[Data extracted from a collection]
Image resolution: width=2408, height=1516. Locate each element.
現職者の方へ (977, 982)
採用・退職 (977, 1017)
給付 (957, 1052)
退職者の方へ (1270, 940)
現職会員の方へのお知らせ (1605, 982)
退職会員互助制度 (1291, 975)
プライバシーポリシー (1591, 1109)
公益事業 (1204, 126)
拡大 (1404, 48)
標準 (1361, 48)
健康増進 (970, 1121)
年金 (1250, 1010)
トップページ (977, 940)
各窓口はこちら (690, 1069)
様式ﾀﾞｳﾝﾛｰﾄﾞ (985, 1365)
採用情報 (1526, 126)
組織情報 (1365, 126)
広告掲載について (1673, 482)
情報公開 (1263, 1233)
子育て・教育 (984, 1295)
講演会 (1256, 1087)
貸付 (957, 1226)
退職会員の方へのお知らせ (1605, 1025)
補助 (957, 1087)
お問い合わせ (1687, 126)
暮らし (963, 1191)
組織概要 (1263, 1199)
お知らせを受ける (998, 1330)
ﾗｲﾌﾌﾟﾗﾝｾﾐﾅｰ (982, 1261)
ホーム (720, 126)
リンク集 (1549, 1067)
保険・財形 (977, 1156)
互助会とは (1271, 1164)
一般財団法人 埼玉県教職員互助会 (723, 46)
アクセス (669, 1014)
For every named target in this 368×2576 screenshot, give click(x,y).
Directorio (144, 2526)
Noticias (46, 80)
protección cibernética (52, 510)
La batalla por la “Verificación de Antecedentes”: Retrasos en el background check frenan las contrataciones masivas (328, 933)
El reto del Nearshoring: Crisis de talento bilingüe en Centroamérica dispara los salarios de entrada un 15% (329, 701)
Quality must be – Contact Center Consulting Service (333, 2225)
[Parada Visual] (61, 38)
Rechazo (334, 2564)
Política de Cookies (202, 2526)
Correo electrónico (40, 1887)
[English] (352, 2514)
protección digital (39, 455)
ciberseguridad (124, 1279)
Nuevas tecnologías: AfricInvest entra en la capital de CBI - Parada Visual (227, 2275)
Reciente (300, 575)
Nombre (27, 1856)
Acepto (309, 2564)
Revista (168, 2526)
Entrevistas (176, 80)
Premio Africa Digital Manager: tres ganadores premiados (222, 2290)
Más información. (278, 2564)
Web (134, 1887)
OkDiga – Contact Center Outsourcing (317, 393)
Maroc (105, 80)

**Task details**
The response must contain exactly the lines from the one with "健康増進 (970, 1121)" to the end of the entries above, both included, and nothing more.

**Answer for this exercise**
健康増進 (970, 1121)
年金 (1250, 1010)
トップページ (977, 940)
各窓口はこちら (690, 1069)
様式ﾀﾞｳﾝﾛｰﾄﾞ (985, 1365)
採用情報 (1526, 126)
組織情報 (1365, 126)
広告掲載について (1673, 482)
情報公開 (1263, 1233)
子育て・教育 (984, 1295)
講演会 (1256, 1087)
貸付 (957, 1226)
退職会員の方へのお知らせ (1605, 1025)
補助 (957, 1087)
お問い合わせ (1687, 126)
暮らし (963, 1191)
組織概要 (1263, 1199)
お知らせを受ける (998, 1330)
ﾗｲﾌﾌﾟﾗﾝｾﾐﾅｰ (982, 1261)
ホーム (720, 126)
リンク集 (1549, 1067)
保険・財形 (977, 1156)
互助会とは (1271, 1164)
一般財団法人 埼玉県教職員互助会 (723, 46)
アクセス (669, 1014)
For every named target in this 368×2576 screenshot, give click(x,y).
Directorio (144, 2526)
Noticias (46, 80)
protección cibernética (52, 510)
La batalla por la “Verificación de Antecedentes”: Retrasos en el background check frenan las contrataciones masivas (328, 933)
El reto del Nearshoring: Crisis de talento bilingüe en Centroamérica dispara los salarios de entrada un 15% (329, 701)
Quality must be – Contact Center Consulting Service (333, 2225)
[Parada Visual] (61, 38)
Rechazo (334, 2564)
Política de Cookies (202, 2526)
Correo electrónico (40, 1887)
[English] (352, 2514)
protección digital (39, 455)
ciberseguridad (124, 1279)
Nuevas tecnologías: AfricInvest entra en la capital de CBI - Parada Visual (227, 2275)
Reciente (300, 575)
Nombre (27, 1856)
Acepto (309, 2564)
Revista (168, 2526)
Entrevistas (176, 80)
Premio Africa Digital Manager: tres ganadores premiados (222, 2290)
Más información. (278, 2564)
Web (134, 1887)
OkDiga – Contact Center Outsourcing (317, 393)
Maroc (105, 80)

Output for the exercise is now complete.